--- DATA UNDER STUDY ---

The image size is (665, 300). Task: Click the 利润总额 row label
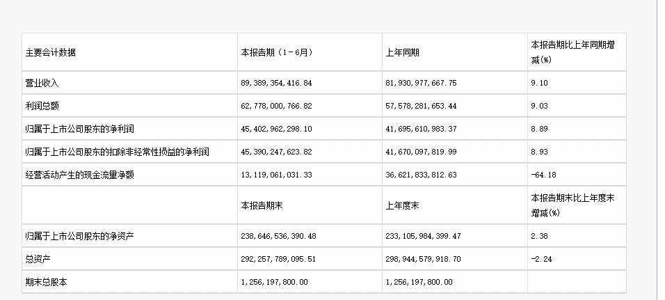coord(42,106)
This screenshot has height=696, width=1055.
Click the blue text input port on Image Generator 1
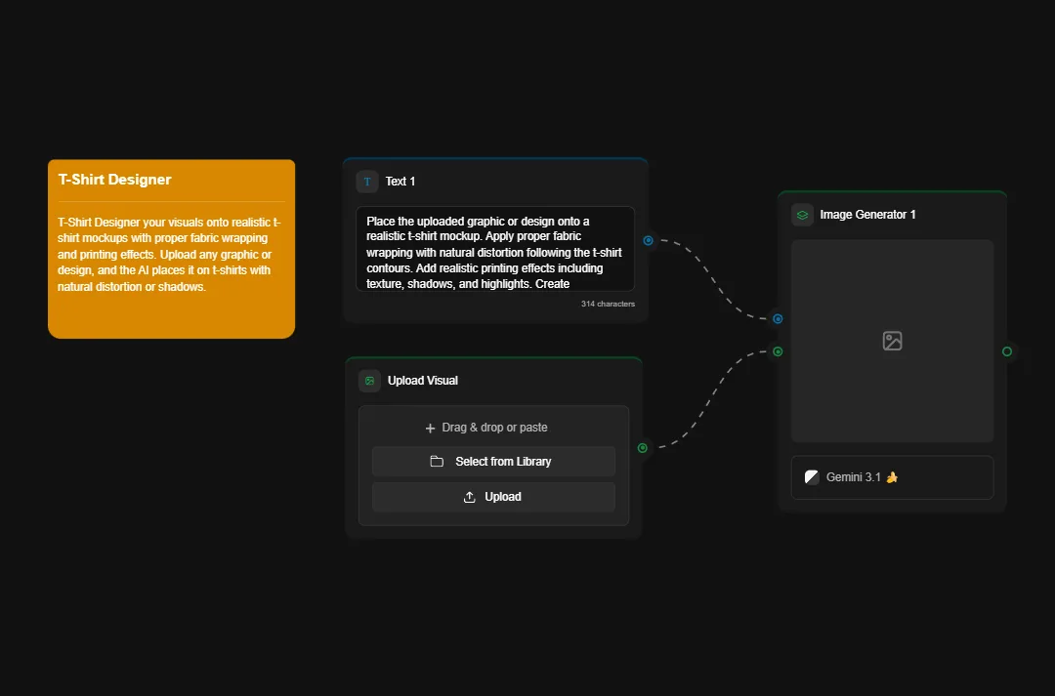click(777, 318)
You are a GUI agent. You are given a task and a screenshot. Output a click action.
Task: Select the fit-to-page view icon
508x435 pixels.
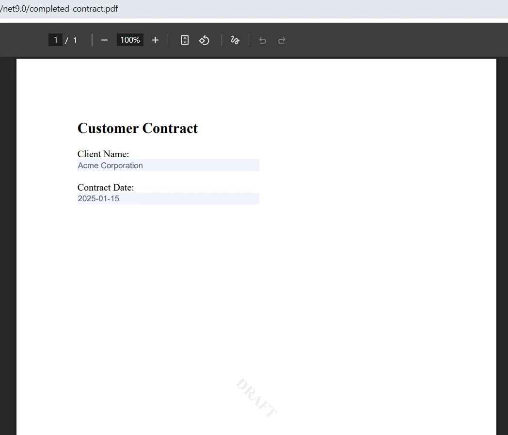point(185,40)
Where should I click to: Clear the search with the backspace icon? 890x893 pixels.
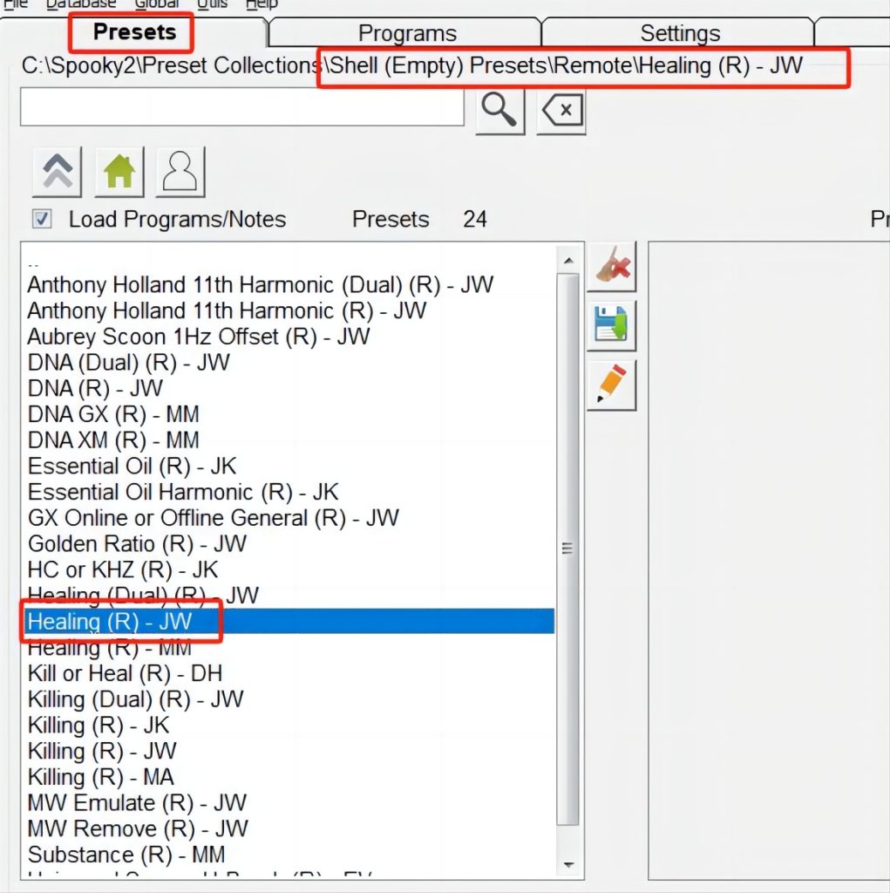click(x=561, y=112)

---

DIRECTIONS.
Copy out each line carrying the string "screenshot" from the data.

RESULT OF THIS EXERCISE.
This screenshot has height=696, width=1055.
You are a GUI agent. You are given a task and a screenshot. Output a click action.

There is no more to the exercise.